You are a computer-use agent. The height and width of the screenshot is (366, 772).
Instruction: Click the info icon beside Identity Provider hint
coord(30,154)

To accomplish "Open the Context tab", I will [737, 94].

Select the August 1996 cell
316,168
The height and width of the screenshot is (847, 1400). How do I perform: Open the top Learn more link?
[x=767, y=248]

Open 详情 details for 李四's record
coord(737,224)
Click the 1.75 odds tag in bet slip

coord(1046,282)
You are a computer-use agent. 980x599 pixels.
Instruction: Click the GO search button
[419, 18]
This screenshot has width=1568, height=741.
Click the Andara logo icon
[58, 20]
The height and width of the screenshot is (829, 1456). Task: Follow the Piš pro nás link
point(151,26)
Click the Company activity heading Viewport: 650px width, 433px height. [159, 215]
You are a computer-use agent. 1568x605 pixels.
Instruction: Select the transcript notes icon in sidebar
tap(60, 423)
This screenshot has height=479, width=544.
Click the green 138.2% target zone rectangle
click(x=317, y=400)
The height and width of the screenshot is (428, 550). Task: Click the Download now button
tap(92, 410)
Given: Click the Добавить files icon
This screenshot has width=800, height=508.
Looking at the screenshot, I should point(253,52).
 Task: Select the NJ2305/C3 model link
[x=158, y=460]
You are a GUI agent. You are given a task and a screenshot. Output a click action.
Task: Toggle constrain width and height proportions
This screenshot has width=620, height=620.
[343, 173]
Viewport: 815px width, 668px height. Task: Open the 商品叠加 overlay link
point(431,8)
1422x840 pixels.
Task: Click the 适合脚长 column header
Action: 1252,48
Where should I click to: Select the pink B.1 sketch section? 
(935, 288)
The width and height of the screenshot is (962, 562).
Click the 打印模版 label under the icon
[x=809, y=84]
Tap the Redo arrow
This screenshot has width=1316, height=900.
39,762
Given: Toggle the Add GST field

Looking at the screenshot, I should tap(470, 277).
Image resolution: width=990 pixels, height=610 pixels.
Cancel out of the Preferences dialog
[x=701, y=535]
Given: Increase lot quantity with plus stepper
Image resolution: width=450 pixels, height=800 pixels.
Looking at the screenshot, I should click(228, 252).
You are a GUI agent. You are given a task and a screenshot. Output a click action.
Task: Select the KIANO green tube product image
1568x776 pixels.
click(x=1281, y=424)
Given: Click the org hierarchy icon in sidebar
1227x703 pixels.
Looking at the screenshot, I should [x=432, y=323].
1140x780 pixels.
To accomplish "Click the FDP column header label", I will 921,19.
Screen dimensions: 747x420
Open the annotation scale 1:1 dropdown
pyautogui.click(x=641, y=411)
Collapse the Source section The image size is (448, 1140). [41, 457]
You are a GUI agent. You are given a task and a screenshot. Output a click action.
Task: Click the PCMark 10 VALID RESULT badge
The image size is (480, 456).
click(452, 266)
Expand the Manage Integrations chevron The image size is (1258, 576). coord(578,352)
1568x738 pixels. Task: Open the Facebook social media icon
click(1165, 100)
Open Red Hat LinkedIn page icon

★ ★ ★ ★ ★ ★ ★

From the first line to the last, write out the listing exactly.

You are a computer-use agent. The height and width of the screenshot is (366, 772).
Instruction: Click the info icon beside Identity Provider hint
coord(30,154)

To accomplish "Open the Context tab", I will [737, 94].

Select the August 1996 cell
316,168
The height and width of the screenshot is (847, 1400). How do I perform: Open the top Learn more link?
[x=767, y=248]

Open 详情 details for 李四's record
coord(737,224)
Click the 1.75 odds tag in bet slip

coord(1046,282)
You are a computer-use agent. 980x599 pixels.
Instruction: Click the GO search button
[419, 18]
This screenshot has width=1568, height=741.
Click the Andara logo icon
[58, 20]
The height and width of the screenshot is (829, 1456). Task: Follow the Piš pro nás link
point(151,26)
Click the Company activity heading Viewport: 650px width, 433px height. [159, 215]
You are a computer-use agent. 1568x605 pixels.
Instruction: Select the transcript notes icon in sidebar
tap(60, 423)
This screenshot has height=479, width=544.
Click the green 138.2% target zone rectangle
click(x=317, y=400)
The height and width of the screenshot is (428, 550). Task: Click the Download now button
tap(92, 410)
Given: Click the Добавить files icon
This screenshot has width=800, height=508.
Looking at the screenshot, I should point(253,52).
 Task: Select the NJ2305/C3 model link
[x=158, y=460]
You are a GUI agent. You are given a task and a screenshot. Output a click action.
Task: Toggle constrain width and height proportions
This screenshot has width=620, height=620.
[343, 173]
Viewport: 815px width, 668px height. Task: Open the 商品叠加 overlay link
point(431,8)
1422x840 pixels.
Task: Click the 适合脚长 column header
Action: 1252,48
Where should I click to: Select the pink B.1 sketch section? 
(935, 288)
The width and height of the screenshot is (962, 562).
Click the 打印模版 label under the icon
[x=809, y=84]
Tap the Redo arrow
This screenshot has width=1316, height=900.
39,762
Given: Toggle the Add GST field

Looking at the screenshot, I should tap(470, 277).
Image resolution: width=990 pixels, height=610 pixels.
Cancel out of the Preferences dialog
[x=701, y=535]
Given: Increase lot quantity with plus stepper
Image resolution: width=450 pixels, height=800 pixels.
Looking at the screenshot, I should click(228, 252).
You are a GUI agent. You are given a task and a screenshot. Output a click action.
Task: Select the KIANO green tube product image
1568x776 pixels.
click(x=1281, y=424)
Given: Click the org hierarchy icon in sidebar
1227x703 pixels.
Looking at the screenshot, I should [x=432, y=323].
1140x780 pixels.
To accomplish "Click the FDP column header label", I will 921,19.
Screen dimensions: 747x420
Open the annotation scale 1:1 dropdown
pyautogui.click(x=641, y=411)
Collapse the Source section The image size is (448, 1140). [41, 457]
You are a GUI agent. You are given a task and a screenshot. Output a click action.
Task: Click the PCMark 10 VALID RESULT badge
The image size is (480, 456).
click(452, 266)
Expand the Manage Integrations chevron The image size is (1258, 576). coord(578,352)
1568x738 pixels. Task: Open the Facebook social media icon
click(1165, 100)
Open Red Hat LinkedIn page icon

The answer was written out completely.